Je sais pourtant que les chats miaulent. Petite je cernais vaguement quelque chose, avec l’appareil. Mais c’était épuisant, de traquer le son avec ce truc, ce truc qui était laid, visible même sous les cheveux. J’aimais mieux la langue des signes, on peut tout dire avec, tout exprimer. Quand je parle avec mes amis sourds, c’est imagé, je vois ce qu’ils racontent. Les histoires sont colorées, leur visage même est une histoire. Sur le papier, les histoires sont grises, je n’aime pas beaucoup lire.
Et les entendants se parlent avec un visage lisse, indiscernable.
Curieusement, le seul silence de chez moi venait de la télé. J’ai réglé le son très bas, une fois pour toutes. A quoi m’aurait-il servi ? Je me suis assise dans mon canapé, j’ai regardé les images. J’ai mis les mains sur mes oreilles. Le monde entier hurle, c’est intenable. Comment est-ce que les autres peuvent vivre tous les jours dans cette horreur ? Comment est-ce qu’ils dorment, les bébés ? Comment fait-on pour ne pas sauter par la fenêtre ?
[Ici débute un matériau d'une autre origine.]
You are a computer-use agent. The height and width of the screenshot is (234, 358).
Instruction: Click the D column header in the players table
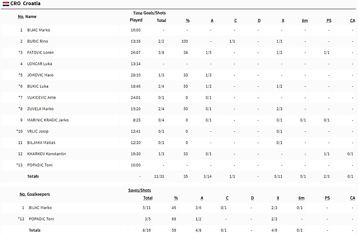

Le chat est revenu, timidement. Il sentait bien que quelque chose n’allait pas. Il s’est posé sur mes genoux, à pattes légères, en ronronnant. Mais j’ai dû poser ma main pour être sûre ; c’était bien la vibration familière dans ma paume. Bizarre, le son qui va avec. Et très doux, aussi. Je pouvais le distinguer au milieu du bruit. Le son peut être doux, alors ?
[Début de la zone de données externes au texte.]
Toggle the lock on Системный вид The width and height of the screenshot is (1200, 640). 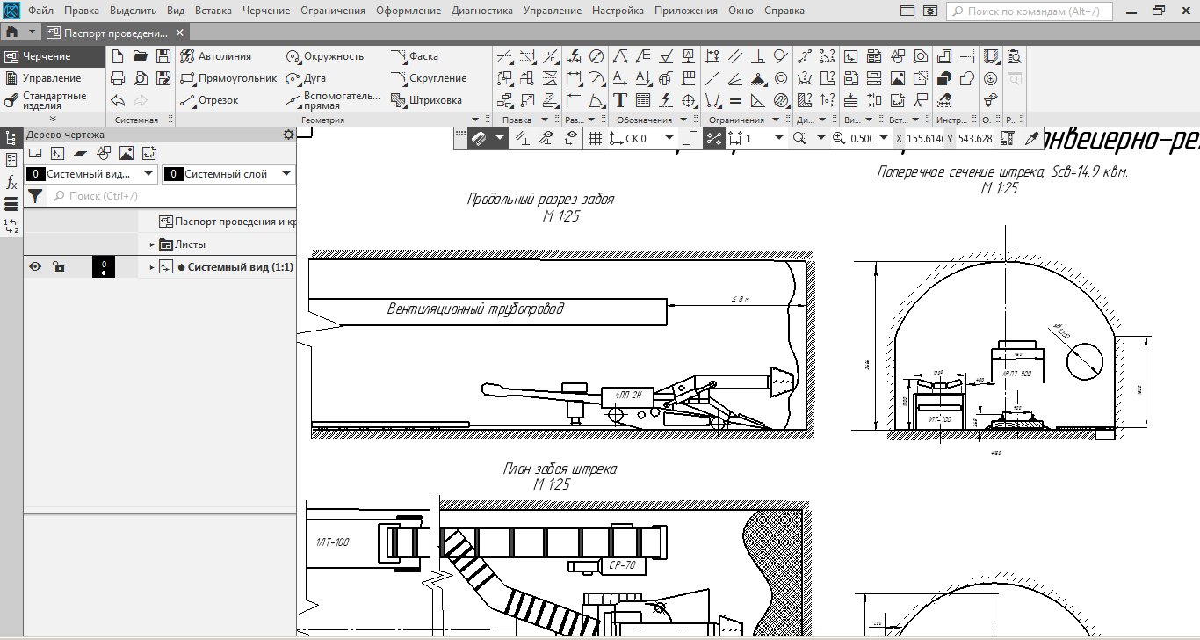point(58,267)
J’ai caressé le chat. Je tremblais, j’avais peur. J’ai attendu de retrouver un peu de calme, mais c’était difficile ; tant de bruit, autour. J’ai pensé à un livre que j’ai lu à l’école, l’histoire d’un enfant libanais qui vivait dans la guerre. Devenu grand, on lui demandait ce qu’il avait le plus de mal à oublier, et il avait répondu : « le bruit ».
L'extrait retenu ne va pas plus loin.